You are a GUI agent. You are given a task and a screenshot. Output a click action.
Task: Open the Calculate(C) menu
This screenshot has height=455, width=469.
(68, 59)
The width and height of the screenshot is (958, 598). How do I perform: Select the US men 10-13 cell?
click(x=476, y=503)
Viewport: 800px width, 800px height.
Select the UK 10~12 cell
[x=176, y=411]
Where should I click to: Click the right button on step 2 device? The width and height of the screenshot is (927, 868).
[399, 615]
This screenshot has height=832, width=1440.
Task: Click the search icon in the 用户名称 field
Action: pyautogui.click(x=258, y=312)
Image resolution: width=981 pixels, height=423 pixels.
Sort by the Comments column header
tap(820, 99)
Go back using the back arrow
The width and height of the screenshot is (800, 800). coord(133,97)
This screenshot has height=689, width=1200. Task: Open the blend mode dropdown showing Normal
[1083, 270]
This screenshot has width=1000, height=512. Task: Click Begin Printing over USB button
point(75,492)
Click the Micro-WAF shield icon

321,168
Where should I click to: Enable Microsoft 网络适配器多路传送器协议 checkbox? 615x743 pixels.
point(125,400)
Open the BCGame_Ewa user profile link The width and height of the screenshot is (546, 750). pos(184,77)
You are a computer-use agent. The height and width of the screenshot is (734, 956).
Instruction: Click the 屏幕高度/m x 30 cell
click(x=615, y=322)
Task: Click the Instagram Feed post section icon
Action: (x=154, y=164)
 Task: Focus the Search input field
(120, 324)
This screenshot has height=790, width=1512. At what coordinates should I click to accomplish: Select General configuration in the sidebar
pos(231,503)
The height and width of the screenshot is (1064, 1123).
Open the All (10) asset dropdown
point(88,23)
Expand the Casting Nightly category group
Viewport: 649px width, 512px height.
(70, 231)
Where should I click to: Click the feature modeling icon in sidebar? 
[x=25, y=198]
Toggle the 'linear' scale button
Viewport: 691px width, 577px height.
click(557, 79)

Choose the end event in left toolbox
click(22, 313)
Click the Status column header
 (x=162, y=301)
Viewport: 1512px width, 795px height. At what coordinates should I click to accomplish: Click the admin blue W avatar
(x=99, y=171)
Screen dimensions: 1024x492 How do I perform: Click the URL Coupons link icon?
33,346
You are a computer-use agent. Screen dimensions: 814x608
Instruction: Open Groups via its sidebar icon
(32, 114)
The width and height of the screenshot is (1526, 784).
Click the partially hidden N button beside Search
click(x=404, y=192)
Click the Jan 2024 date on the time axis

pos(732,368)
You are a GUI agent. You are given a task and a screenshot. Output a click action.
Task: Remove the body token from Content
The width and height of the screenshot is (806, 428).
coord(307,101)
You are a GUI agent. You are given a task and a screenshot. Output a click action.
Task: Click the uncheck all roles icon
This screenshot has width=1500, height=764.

* _Task to carry out_
Word for word, transcribe each of the entries above.

* _Answer for the task_
You are a GUI agent. You are given a task and a screenshot. Output a click action.
Task: Open the Calculate(C) menu
This screenshot has height=455, width=469.
(68, 59)
The width and height of the screenshot is (958, 598). How do I perform: Select the US men 10-13 cell?
click(x=476, y=503)
Viewport: 800px width, 800px height.
Select the UK 10~12 cell
[x=176, y=411]
Where should I click to: Click the right button on step 2 device? The width and height of the screenshot is (927, 868).
[399, 615]
This screenshot has height=832, width=1440.
Task: Click the search icon in the 用户名称 field
Action: pyautogui.click(x=258, y=312)
Image resolution: width=981 pixels, height=423 pixels.
Sort by the Comments column header
tap(820, 99)
Go back using the back arrow
The width and height of the screenshot is (800, 800). coord(133,97)
This screenshot has height=689, width=1200. Task: Open the blend mode dropdown showing Normal
[1083, 270]
This screenshot has width=1000, height=512. Task: Click Begin Printing over USB button
point(75,492)
Click the Micro-WAF shield icon

321,168
Where should I click to: Enable Microsoft 网络适配器多路传送器协议 checkbox? 615x743 pixels.
point(125,400)
Open the BCGame_Ewa user profile link The width and height of the screenshot is (546, 750). pos(184,77)
You are a computer-use agent. The height and width of the screenshot is (734, 956).
Instruction: Click the 屏幕高度/m x 30 cell
click(x=615, y=322)
Task: Click the Instagram Feed post section icon
Action: (x=154, y=164)
 Task: Focus the Search input field
(120, 324)
This screenshot has height=790, width=1512. At what coordinates should I click to accomplish: Select General configuration in the sidebar
pos(231,503)
The height and width of the screenshot is (1064, 1123).
Open the All (10) asset dropdown
point(88,23)
Expand the Casting Nightly category group
Viewport: 649px width, 512px height.
(70, 231)
Where should I click to: Click the feature modeling icon in sidebar? 
[x=25, y=198]
Toggle the 'linear' scale button
Viewport: 691px width, 577px height.
click(557, 79)

Choose the end event in left toolbox
click(22, 313)
Click the Status column header
 (x=162, y=301)
Viewport: 1512px width, 795px height. At what coordinates should I click to accomplish: Click the admin blue W avatar
(x=99, y=171)
Screen dimensions: 1024x492 How do I perform: Click the URL Coupons link icon?
33,346
You are a computer-use agent. Screen dimensions: 814x608
Instruction: Open Groups via its sidebar icon
(32, 114)
The width and height of the screenshot is (1526, 784).
Click the partially hidden N button beside Search
click(x=404, y=192)
Click the Jan 2024 date on the time axis

pos(732,368)
You are a GUI agent. You are given a task and a screenshot. Output a click action.
Task: Remove the body token from Content
The width and height of the screenshot is (806, 428).
coord(307,101)
You are a GUI agent. You are given a task and a screenshot. Output a click action.
Task: Click the uncheck all roles icon
This screenshot has width=1500, height=764.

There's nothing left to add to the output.